• _EXERCISE DESCRIPTION_: An exact copy of the data is needed, one that excludes all pictures.
*** GIVEN RECORDS Section Begins ***
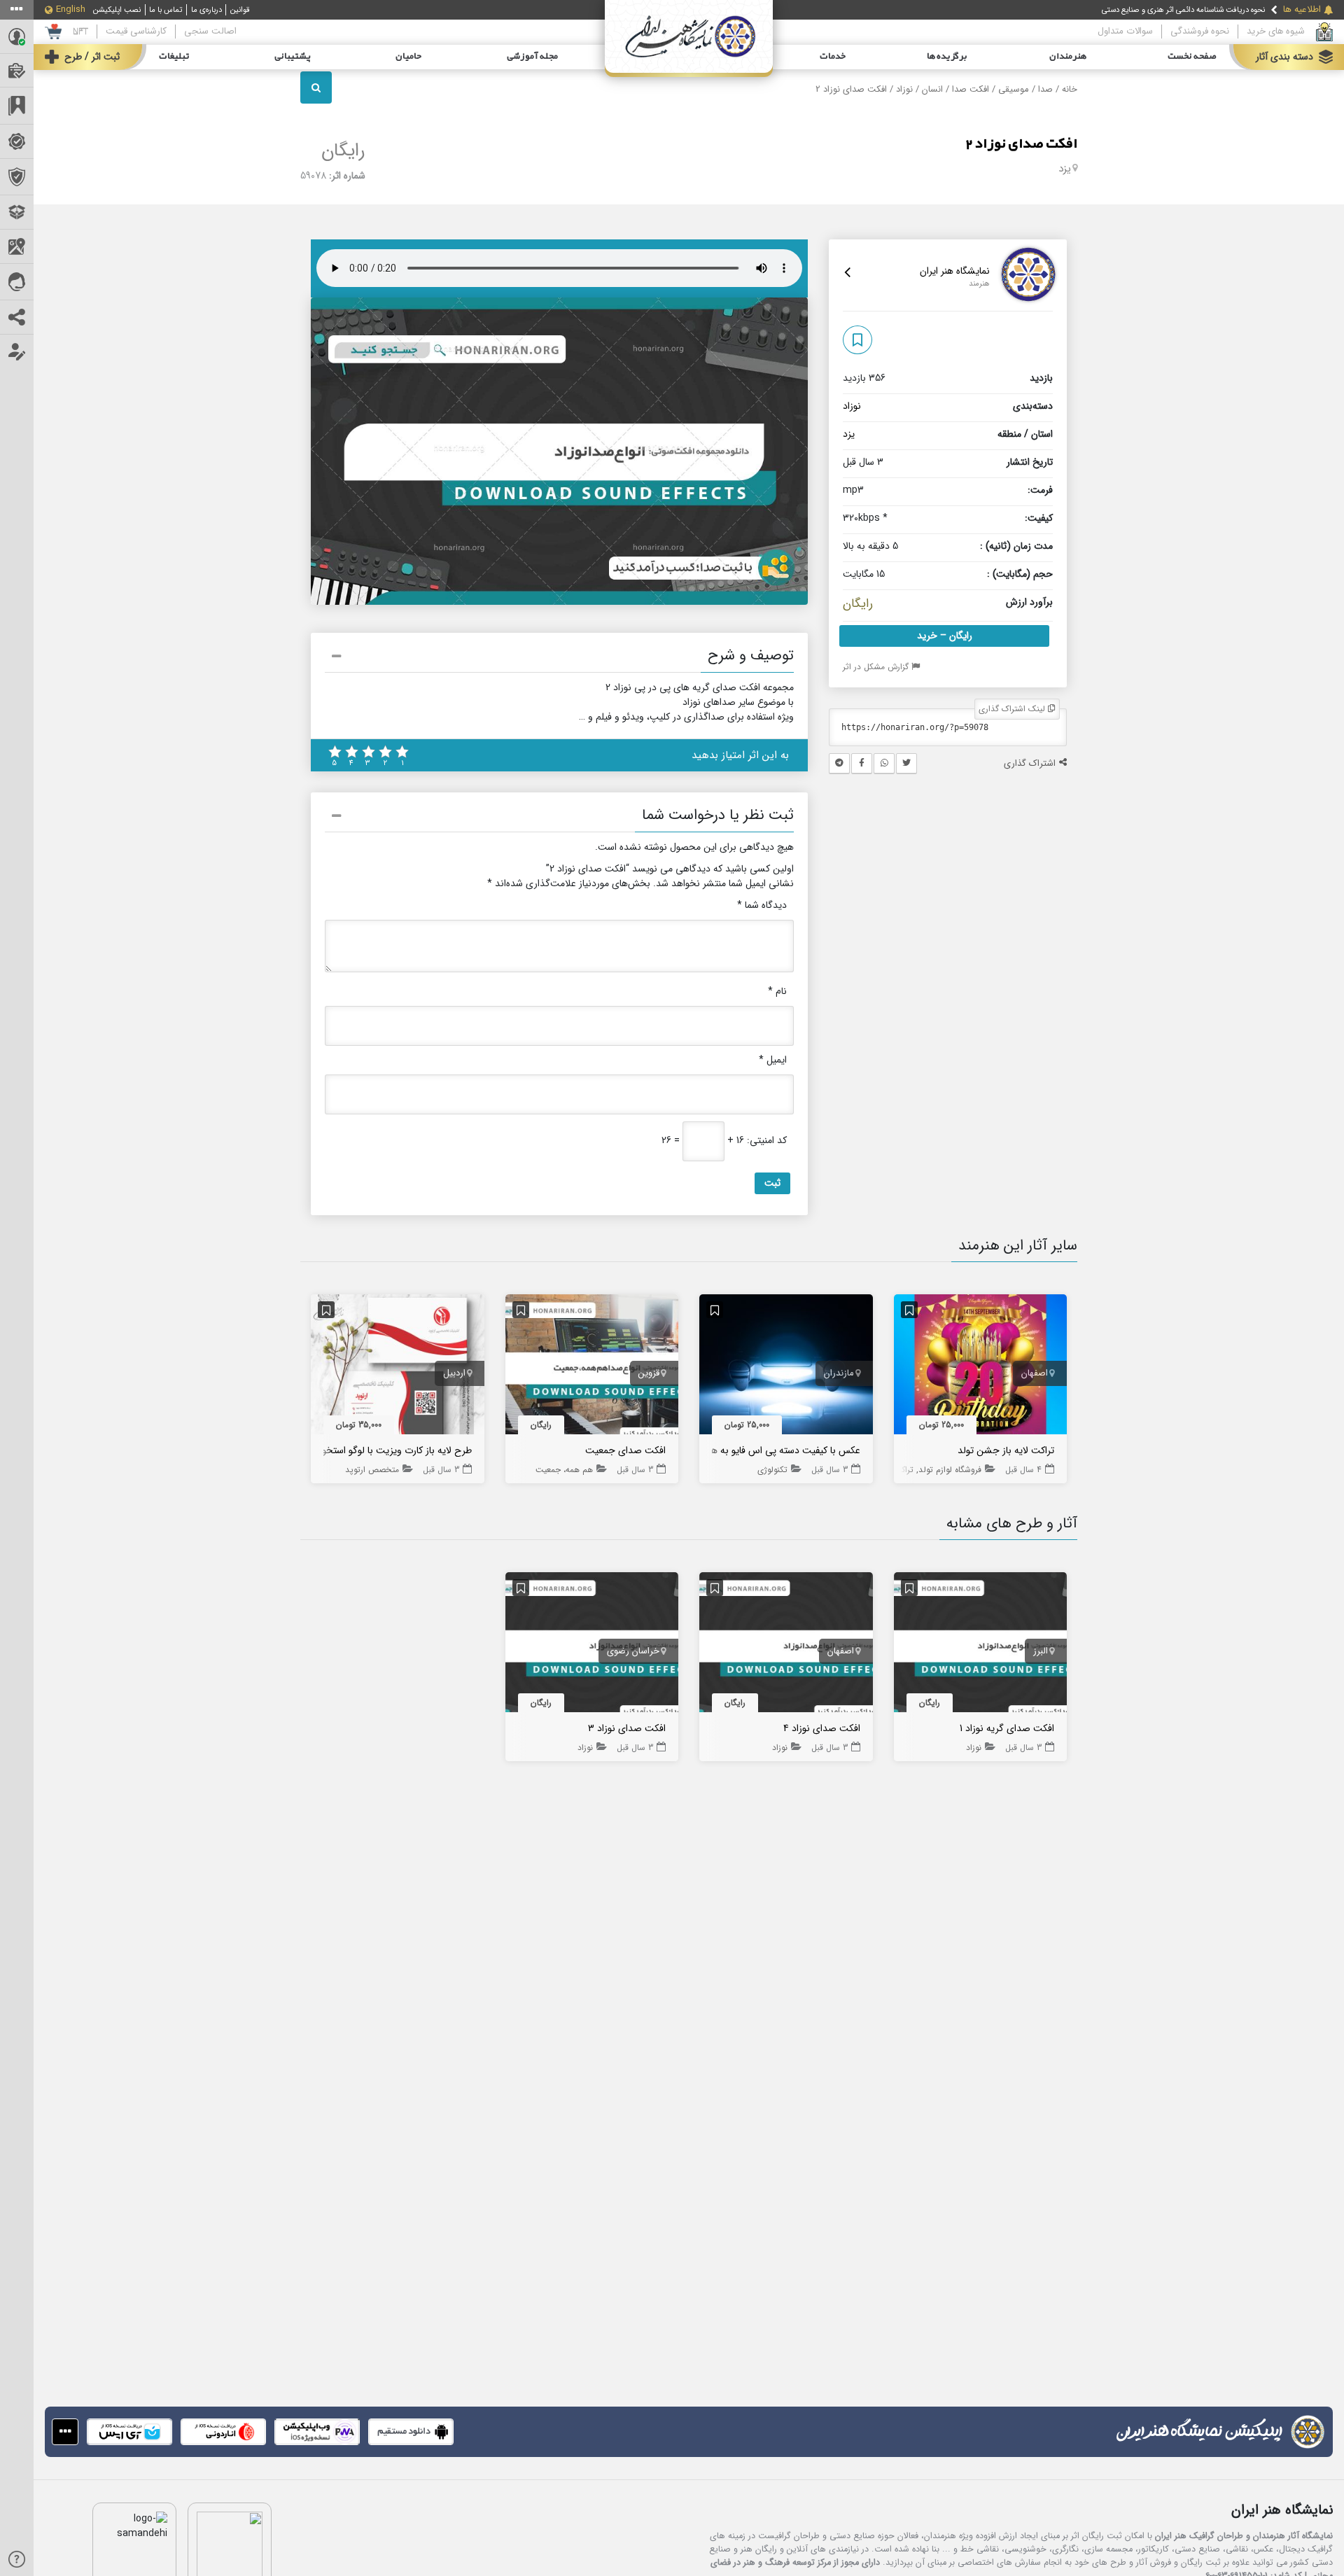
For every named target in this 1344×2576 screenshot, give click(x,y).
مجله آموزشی (532, 57)
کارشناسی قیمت (136, 31)
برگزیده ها (947, 57)
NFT (80, 31)
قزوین (648, 1373)
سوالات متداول (1125, 31)
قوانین (240, 10)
*** GIVEN RECORDS Section Ends ***
• _RESPONSE AREA_:
For every named target in this 1344×2576 screenshot, give click(x,y).
مجله آموزشی (532, 57)
کارشناسی قیمت (136, 31)
برگزیده ها (947, 57)
NFT (80, 31)
قزوین (648, 1373)
سوالات متداول (1125, 31)
قوانین (240, 10)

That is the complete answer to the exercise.